Charlie, thanks for sticking with this. You are inspiring both my wife and me.
Thank you! And thanks to everyone who has been so complimentary — I hate to go through and thank everyone individually and make half the comments on the thread be me.
Interesting how the cosmic spheres align at times. Channel surfing after the end of most of football and I come upon a half hour show on Discovery called the United States of Bacon. It has a rotund chef making the rounds of barbeque joints nationwide eating various bacon heavy dishes. You look at what he is pushing (and it all looks great) and quickly come to the conclusion that it is very carb friendly (as long as you stay away from sweet sauces, beans and breads) and looks wonderful. Might be a good avenue for additional exploration. Cheers -
Forgot the link: http://bacontoday.com/united-states-of-bacon-2/
Charlie,
Here’s link for 2012 “Early Origins of Adult Health Profile” by Netherland’s Gerthe Kerkhof. Chapter 4 is his team’s otherwise pay walled “Early Origin of the Metabolic Syndrome: Role of Small Birth Size, Early Postnatal Weight Gain and Adult IGF-1″.

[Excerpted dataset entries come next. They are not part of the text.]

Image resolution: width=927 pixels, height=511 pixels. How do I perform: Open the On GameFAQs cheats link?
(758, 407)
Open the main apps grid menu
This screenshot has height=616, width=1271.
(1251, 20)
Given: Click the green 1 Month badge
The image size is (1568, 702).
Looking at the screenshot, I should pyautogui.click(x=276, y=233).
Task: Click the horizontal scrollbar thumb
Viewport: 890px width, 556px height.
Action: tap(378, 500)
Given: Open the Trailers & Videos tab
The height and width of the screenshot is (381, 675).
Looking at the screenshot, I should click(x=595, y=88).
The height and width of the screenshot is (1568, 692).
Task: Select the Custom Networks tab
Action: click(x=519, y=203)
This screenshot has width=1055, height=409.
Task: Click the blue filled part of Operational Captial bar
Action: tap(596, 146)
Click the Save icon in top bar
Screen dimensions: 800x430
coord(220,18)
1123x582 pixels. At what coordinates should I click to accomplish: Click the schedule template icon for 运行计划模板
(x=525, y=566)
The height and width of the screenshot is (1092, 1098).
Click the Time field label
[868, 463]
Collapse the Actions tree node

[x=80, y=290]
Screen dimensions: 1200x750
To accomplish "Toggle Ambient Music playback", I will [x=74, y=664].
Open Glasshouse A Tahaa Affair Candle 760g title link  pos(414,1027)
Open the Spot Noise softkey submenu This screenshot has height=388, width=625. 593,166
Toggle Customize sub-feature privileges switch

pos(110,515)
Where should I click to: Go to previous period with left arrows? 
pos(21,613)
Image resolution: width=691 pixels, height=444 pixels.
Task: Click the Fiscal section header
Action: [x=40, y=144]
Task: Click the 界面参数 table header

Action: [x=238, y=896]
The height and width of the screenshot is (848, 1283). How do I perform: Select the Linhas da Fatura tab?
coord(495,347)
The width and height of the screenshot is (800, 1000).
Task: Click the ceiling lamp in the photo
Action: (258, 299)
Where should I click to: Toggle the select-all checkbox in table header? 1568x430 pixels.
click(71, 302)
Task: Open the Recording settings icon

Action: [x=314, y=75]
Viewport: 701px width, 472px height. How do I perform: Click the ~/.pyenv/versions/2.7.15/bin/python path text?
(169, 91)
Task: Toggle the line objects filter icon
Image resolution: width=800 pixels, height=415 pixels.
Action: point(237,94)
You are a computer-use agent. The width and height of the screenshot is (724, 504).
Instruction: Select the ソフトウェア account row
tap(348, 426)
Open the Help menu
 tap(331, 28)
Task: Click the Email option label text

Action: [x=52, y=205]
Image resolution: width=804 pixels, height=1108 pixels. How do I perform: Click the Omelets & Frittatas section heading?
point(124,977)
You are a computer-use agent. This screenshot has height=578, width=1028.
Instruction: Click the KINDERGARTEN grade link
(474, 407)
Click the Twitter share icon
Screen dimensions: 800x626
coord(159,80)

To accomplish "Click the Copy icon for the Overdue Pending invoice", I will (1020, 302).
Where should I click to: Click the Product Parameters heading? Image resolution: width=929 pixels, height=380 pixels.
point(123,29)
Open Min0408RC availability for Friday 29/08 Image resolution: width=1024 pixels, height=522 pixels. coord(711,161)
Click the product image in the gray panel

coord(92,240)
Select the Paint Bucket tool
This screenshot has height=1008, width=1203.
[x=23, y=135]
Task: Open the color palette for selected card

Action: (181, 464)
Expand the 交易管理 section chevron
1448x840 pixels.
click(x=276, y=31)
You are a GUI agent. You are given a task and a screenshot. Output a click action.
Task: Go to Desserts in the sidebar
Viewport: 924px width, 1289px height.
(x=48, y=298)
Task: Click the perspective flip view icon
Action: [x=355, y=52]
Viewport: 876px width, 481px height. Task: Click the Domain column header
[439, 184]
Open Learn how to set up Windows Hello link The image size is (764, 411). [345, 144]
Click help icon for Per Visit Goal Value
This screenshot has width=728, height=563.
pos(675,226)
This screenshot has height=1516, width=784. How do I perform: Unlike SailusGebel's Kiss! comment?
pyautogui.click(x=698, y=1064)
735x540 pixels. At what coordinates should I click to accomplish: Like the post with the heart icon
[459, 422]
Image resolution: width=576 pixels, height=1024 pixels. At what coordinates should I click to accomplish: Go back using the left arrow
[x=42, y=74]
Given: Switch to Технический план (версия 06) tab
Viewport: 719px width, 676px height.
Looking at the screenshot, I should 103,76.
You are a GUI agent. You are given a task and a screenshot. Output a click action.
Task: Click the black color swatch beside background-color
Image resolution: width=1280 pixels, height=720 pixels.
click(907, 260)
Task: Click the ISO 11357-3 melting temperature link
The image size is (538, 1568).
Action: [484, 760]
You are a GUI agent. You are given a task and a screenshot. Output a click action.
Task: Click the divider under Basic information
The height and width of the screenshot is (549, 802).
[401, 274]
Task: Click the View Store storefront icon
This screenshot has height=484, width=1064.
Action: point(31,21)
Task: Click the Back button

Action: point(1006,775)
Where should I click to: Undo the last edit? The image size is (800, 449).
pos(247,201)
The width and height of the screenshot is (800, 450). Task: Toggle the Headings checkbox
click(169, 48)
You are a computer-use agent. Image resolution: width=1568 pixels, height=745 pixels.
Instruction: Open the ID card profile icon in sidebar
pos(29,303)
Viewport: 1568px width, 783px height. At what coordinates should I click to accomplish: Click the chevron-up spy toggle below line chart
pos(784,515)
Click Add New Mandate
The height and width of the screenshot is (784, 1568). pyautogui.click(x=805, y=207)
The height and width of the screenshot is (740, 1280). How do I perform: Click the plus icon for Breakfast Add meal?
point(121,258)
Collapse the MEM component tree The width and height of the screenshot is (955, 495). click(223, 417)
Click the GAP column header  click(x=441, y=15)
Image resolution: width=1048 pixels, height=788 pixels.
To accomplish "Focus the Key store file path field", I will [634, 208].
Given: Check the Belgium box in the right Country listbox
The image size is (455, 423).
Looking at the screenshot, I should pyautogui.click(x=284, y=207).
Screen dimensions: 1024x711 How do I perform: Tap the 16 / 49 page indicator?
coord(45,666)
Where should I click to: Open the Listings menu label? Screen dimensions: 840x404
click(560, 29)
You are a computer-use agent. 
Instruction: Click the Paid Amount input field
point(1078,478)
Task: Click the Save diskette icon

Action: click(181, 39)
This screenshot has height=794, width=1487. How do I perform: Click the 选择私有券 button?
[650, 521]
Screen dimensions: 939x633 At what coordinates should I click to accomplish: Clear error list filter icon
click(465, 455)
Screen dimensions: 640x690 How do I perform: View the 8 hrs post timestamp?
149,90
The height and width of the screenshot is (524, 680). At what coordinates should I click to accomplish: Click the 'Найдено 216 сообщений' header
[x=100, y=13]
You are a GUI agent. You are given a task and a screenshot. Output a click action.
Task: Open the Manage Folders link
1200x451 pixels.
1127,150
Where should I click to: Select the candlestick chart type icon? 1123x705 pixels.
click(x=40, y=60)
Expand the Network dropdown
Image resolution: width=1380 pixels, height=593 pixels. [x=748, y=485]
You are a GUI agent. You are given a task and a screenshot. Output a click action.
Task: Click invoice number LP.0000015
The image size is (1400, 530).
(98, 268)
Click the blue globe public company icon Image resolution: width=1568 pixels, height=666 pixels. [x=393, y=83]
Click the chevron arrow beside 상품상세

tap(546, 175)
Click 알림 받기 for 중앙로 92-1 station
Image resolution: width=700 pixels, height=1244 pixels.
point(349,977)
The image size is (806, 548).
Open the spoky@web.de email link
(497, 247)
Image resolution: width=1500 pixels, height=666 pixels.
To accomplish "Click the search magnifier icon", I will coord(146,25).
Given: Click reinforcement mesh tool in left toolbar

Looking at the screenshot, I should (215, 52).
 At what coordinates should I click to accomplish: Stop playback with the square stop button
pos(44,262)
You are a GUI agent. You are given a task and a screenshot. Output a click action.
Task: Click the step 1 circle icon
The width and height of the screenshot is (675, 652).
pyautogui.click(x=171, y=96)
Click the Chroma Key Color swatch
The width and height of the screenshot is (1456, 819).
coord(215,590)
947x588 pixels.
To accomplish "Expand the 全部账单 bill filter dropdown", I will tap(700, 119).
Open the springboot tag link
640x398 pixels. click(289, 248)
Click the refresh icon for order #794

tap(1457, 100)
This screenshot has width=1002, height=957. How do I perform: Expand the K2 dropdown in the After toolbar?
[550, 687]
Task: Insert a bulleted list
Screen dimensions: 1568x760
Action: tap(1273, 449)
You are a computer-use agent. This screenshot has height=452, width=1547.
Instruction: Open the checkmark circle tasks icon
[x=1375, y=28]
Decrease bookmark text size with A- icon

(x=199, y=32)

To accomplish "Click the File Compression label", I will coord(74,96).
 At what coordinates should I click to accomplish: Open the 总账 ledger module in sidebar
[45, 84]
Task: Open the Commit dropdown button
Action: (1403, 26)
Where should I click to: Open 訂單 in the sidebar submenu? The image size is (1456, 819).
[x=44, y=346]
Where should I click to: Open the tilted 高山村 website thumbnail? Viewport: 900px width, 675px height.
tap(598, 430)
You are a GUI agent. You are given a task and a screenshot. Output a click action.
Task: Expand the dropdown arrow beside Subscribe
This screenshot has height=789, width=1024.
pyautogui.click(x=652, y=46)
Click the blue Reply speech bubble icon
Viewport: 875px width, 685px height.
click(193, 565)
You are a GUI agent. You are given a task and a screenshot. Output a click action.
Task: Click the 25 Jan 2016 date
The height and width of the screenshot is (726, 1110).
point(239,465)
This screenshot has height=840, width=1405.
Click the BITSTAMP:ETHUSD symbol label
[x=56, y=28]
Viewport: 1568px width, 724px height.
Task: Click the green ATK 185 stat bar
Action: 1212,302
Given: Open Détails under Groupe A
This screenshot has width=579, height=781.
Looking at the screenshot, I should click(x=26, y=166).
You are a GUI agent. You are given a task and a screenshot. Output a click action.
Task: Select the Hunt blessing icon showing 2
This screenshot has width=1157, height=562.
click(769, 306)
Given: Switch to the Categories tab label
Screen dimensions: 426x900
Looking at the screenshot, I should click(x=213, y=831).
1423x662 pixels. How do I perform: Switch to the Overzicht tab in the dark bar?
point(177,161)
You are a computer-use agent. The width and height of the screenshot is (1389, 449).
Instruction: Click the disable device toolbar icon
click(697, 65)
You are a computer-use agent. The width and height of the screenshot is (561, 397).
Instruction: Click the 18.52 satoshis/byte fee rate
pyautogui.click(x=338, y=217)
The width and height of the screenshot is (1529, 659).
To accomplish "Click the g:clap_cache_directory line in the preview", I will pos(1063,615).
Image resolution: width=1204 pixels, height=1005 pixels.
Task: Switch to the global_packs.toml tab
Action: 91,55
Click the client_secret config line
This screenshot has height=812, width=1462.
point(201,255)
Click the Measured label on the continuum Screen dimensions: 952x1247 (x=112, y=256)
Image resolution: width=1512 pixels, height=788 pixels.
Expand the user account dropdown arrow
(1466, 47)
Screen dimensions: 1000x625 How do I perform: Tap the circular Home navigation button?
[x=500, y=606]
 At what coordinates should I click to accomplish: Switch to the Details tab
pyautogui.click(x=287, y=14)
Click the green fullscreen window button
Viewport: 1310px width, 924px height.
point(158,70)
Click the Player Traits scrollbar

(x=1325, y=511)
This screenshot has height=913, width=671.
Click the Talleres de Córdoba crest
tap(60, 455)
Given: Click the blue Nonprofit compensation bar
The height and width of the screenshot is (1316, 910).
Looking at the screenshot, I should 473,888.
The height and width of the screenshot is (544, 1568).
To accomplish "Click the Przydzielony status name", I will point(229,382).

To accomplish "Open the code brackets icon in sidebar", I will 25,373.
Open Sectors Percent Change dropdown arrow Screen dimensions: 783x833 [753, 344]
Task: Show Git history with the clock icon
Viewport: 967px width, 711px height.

Page 65, chapter 4, is a good starting point – pdf cover lots of issues.
The chapter’s gist is: when birth weight is low the modern capability/effort to rapidly boost up weight in 1st 3 months of infant’s life overtakes the infant’s normal growth rate in body length & this alters key developmental paradigms in ways that sets up more risk of person developing metabolic syndrome by age 21.
Free Netherland link to whole book=
http://repub.eur.nl/res/pub/32604/120619_Kerkhof,%20Gerthe%20Femke.pdf#page=1
Oh, now that’s interesting. I was significantly premature. Especially for 1955.
Charlie: I hope you choose to renew this project for another quarter. I’ll certainly read your posts with interest.
I think you’ve been wise to focus first on diet, while moving more slowly into exercise. I’ve been exercising most of my life and I’ve learned to be very careful about listening to the signals that may mean I’m close to injury, and I still go over the line now and then. I don’t know what it would be like to start exercising at 57 without much previous experience.